I seem to remember that the plates were the stop-gap solution until interruptor gear was perfected, but hey: you're the one with the book in front of you.
 
They were to a point. Apparently the reason Fokker finally went and developed full on interupter gear was that the Germans told him to reverse engineer Garros wedges and he knew he could make somthing far better.
 
At best it would delay the development of interrupter gear for a time and probably extend the life of pusher fighters as well,since they were the other method of allowing forward firing weapons.
 
There is a degree of mythology that has arisen from this event. Fokker wrote his own history claiming full credit for the design, but he was also noted for delegating and claiming credit for everything his company produced. Maybe he did.

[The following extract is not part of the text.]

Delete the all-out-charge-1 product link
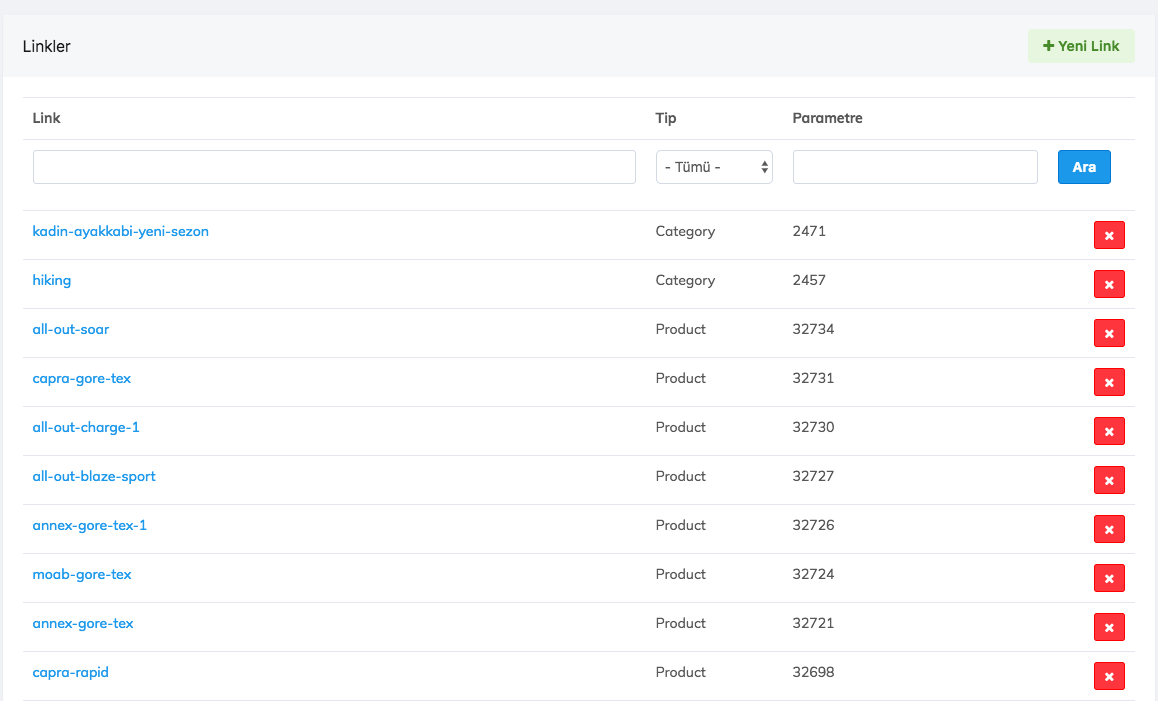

Several aircraft featured machine guns mounted on the upper wing firing over the airscrew arc. The Foster mount featured on the SE-5A allowed the pilot to point the gun upwards for schrage musik effect. The Camel night fighter featured two guns on the wing because the cowl guns' muzzle flash would have blinded the pilot at night. The nieuport 17 also had an upper wing gun in some variants.
The major drawback to these weapons was the requirement to change ammo drums in flight, an exciting adventure. Cowl guns were belt-fed Maxim derivatives.
 
One thing I wonder with this is the effects on German aircraft as I've never seen anything like a Foster mount on German fighters and the Germans lacked a gun light and handy enough to use on such a mount.
Might we see a Nieuport Scourge rather then a Fokker Scourge in 1915 as Foster type mounts give the French and British aircraft a firepower edge?
 
I don't believe the German Air Service was as generous at offering up inferior aircraft to the British as were the British were to the Germans. They would have waited to copy a captured example of the Foster mount as they did with Garros' Morane. The existing Parabellum Machine gun could have been mounted above the wing, although it was not nearly so effective as the Lewis. Incidentally, captured Lewis guns were never wasted. Every example found a new home on some German aircraft or in some cozy trench.
 
Did German aircraft use captured Lewis guns in OTL? If they did can you show some sources, I've never heard of it.
I knew about there use by Stasstruppen, my Osprey WWI Soldiers book has a photograph of a column of Stormtroopers carrying captured Lewis guns during Operation Michael.
Does anybody know how hard it is to use a belt fed gun on a Foster type mount? Thats the one thing I thought would hold back the Germans, the only gun I knew the Germans had light enough and with a magazine feed for somthing like that was the Madsen and the 20mm Becker cannons on Zeppelins.
 
The machine gun fired by observers on two seat machines was a Maxim- derivative MG08/14 weighing in at 10 kg. It was flexible mounted. The belt magazine was enclosed in a drum to facilitate feed in the airstream. I don't keep records of all my sources but I recall there was a book of aerial weapons by Williams. I'll try to confirm. Incidentally, the Foster mount wasn't the only method of fixing the gun atop the wing. The first Nieuports used a fixed mount. Then, they got syncronized single Vickers, and then the Foster mount was installed on some. The installation of both guns was attempted but performance was degraded severely.